GIVEN RECORDS:
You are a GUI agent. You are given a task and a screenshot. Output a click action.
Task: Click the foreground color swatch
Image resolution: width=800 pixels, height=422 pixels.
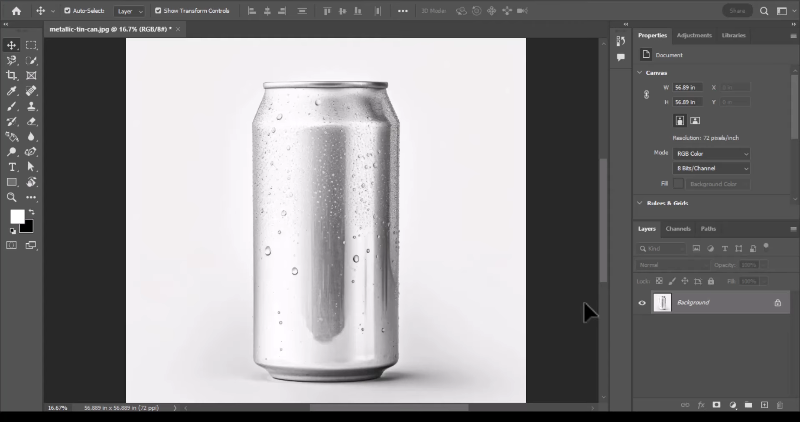[17, 216]
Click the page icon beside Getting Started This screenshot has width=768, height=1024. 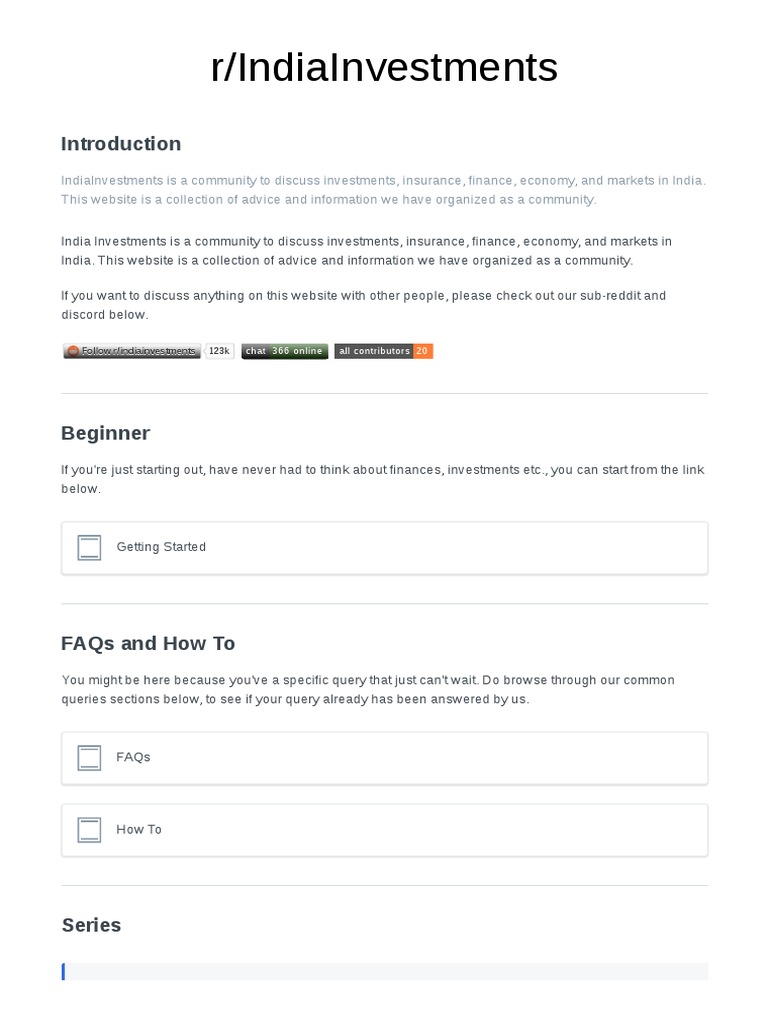pos(89,548)
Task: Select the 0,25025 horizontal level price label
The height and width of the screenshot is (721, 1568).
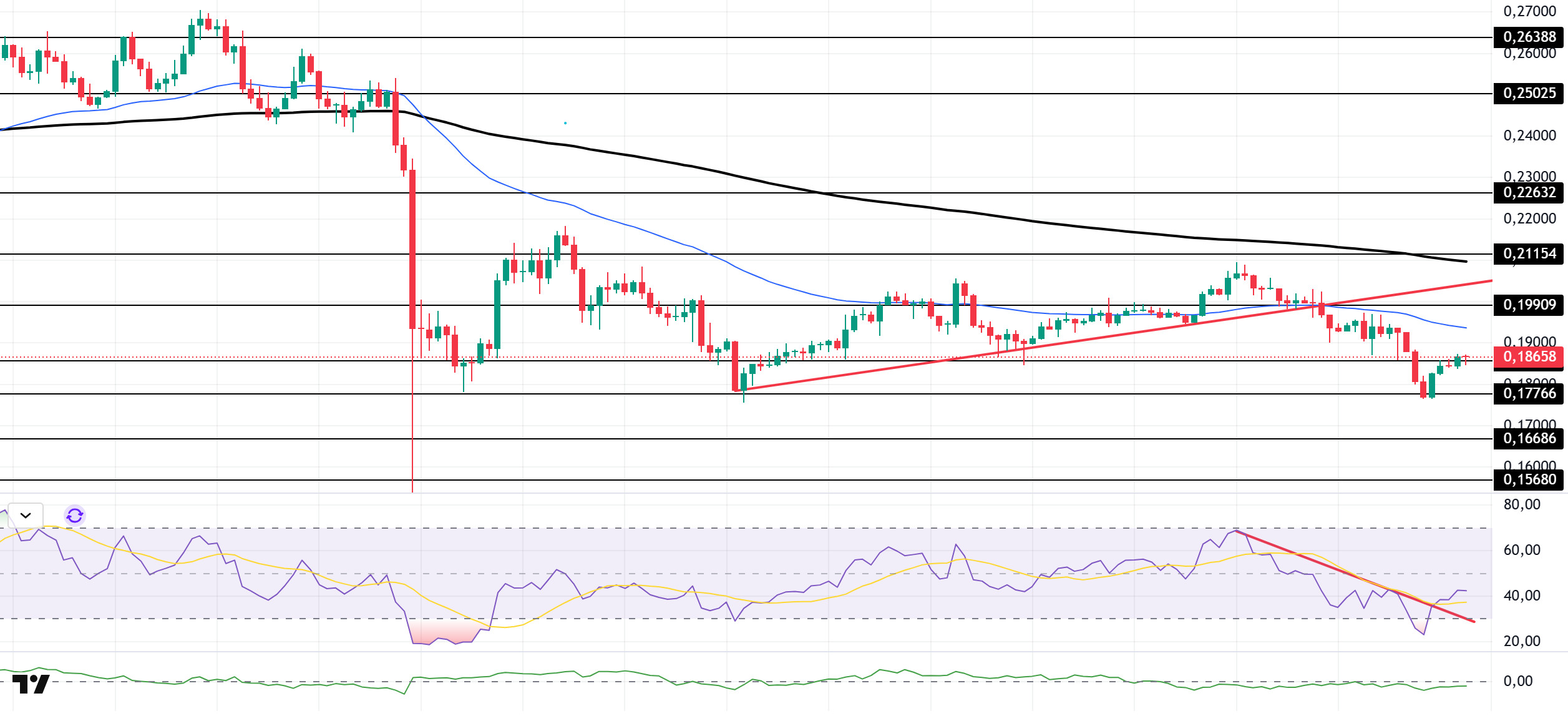Action: point(1529,94)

GOAL:
Copy out the records word for word, starting at the line that contains "Task: Select the" and continuing through the last line of the records, including both. Leave the pictures out.

CORRECT RESPONSE:
Task: Select the 0,25025 horizontal level price label
The height and width of the screenshot is (721, 1568).
Action: point(1529,94)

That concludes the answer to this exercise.